[Start of Attachment]
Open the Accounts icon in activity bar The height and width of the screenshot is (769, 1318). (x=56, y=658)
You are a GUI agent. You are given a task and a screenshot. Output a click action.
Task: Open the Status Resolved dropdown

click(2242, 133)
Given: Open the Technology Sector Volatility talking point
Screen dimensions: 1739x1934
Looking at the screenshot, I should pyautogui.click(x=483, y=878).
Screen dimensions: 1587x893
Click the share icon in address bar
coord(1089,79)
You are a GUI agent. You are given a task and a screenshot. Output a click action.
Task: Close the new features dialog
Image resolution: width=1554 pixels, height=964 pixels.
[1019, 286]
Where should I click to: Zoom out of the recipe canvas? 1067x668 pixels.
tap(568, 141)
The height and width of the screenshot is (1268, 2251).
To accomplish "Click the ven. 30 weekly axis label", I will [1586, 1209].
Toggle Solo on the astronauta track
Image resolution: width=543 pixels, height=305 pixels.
[End of Attachment]
| WORK ORDER |
Every line from the one that holds "Where should I" to the end of the data above should be given again exactly, with that line and the last one both kept.

| SOLUTION BELOW |
Where should I click to: Zoom out of the recipe canvas? 1067x668 pixels.
tap(568, 141)
The height and width of the screenshot is (1268, 2251).
To accomplish "Click the ven. 30 weekly axis label", I will [1586, 1209].
Toggle Solo on the astronauta track
Image resolution: width=543 pixels, height=305 pixels.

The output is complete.